Apakah ini tradisi sejak lama atau ini tradisi baru yang rata rata di lakukan oleh anak usia muda dengan sedikit berbeda alunan musik DJ kadang terdengar di jalanan, suara petasan, suara motor yang membuat bising dan tanpa helm itu di benarkan dalam aturan berlalu lintas.
Bahkan suara petasan yang seharusnya menjadi larangan untuk di jual ternyata ada di sekelompok orang yang ikut dalam rombongan bagarakan sahur.
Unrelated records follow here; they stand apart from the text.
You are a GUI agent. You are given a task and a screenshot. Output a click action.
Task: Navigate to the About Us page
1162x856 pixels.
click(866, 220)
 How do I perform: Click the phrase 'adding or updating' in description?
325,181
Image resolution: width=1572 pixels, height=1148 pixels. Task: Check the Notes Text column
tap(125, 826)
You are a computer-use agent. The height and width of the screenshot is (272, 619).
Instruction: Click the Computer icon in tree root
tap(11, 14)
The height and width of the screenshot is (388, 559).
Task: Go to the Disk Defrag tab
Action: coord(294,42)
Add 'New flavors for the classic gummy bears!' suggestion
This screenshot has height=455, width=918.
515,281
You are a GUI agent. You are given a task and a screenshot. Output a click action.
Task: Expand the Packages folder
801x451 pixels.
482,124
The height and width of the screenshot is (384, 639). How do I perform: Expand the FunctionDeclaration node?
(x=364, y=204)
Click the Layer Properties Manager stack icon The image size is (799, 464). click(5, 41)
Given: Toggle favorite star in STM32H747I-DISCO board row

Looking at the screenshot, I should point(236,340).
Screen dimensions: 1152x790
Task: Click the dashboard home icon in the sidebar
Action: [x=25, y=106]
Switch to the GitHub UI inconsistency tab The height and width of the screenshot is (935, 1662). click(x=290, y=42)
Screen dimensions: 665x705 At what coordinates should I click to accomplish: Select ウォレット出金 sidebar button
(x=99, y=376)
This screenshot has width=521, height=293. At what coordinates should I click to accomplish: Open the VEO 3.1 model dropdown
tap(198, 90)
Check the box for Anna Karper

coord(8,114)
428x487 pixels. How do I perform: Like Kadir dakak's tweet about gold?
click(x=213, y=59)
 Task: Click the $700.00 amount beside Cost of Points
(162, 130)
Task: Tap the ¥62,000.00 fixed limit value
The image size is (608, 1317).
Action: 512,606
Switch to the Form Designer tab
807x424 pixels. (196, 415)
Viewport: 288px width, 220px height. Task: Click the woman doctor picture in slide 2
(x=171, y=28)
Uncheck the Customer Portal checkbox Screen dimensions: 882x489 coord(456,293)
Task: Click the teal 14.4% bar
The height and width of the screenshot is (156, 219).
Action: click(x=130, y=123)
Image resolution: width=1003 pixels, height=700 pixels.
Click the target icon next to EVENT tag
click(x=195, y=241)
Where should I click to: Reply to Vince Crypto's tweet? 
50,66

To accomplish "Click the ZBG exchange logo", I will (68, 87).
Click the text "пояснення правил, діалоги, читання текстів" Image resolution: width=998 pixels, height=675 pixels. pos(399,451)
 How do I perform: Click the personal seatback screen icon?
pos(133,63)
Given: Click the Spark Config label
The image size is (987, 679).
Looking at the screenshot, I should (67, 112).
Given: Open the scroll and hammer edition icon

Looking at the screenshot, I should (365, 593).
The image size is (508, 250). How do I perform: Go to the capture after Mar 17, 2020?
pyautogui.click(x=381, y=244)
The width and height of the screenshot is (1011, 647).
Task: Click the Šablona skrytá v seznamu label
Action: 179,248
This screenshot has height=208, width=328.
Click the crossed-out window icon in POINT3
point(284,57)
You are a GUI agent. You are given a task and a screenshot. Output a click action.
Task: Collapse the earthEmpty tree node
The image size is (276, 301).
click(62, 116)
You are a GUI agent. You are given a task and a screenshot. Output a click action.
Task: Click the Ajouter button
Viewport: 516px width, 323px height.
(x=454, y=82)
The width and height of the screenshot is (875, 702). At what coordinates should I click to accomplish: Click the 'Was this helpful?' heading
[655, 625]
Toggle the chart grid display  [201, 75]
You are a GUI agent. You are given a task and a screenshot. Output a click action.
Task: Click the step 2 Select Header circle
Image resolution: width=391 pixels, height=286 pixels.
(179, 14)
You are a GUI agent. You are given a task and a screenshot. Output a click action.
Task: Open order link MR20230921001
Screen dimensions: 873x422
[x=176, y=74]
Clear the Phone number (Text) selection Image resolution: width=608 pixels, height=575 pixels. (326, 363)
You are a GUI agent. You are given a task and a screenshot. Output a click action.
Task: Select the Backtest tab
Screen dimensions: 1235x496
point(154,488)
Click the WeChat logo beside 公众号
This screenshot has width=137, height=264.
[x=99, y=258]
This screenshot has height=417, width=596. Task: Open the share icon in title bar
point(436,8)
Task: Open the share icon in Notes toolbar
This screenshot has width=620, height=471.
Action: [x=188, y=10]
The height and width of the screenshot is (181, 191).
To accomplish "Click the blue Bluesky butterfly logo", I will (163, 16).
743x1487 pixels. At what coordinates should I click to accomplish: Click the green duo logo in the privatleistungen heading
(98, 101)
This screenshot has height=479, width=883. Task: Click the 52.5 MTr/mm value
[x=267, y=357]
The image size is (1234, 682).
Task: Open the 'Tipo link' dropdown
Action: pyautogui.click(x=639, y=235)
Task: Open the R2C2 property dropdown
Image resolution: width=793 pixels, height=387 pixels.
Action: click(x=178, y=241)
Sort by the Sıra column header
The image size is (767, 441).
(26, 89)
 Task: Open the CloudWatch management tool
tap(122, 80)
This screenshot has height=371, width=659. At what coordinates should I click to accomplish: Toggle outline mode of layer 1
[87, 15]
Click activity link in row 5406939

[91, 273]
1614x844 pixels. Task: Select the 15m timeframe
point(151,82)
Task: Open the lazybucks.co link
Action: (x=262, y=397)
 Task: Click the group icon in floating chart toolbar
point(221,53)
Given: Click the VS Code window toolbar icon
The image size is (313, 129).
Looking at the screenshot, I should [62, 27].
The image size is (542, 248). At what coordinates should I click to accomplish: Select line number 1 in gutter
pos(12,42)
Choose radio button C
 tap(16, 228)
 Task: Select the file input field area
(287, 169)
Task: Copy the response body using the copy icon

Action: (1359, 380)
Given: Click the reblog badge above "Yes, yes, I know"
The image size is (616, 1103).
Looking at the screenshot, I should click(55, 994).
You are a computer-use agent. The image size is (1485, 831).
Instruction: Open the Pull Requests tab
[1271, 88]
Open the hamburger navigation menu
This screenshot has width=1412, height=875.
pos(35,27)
Apakah karena saat ini bulan suci ramadhan lalu bebas aturan di jalan raya tanpa helm, suara bising dari knalpot brong di diam kan begitu saja, ironis memang berbeda dengan tulisan melalui himbauan guna kan helm dan bebas kan jalanan dari knalpot brong.
Bagi saya sepakat bagarakan sahur itu tetap ada namun apakah bisa dengan cara santun dan tidak membuat gaduh dan tanpa melanggar aturan yang sudah ada.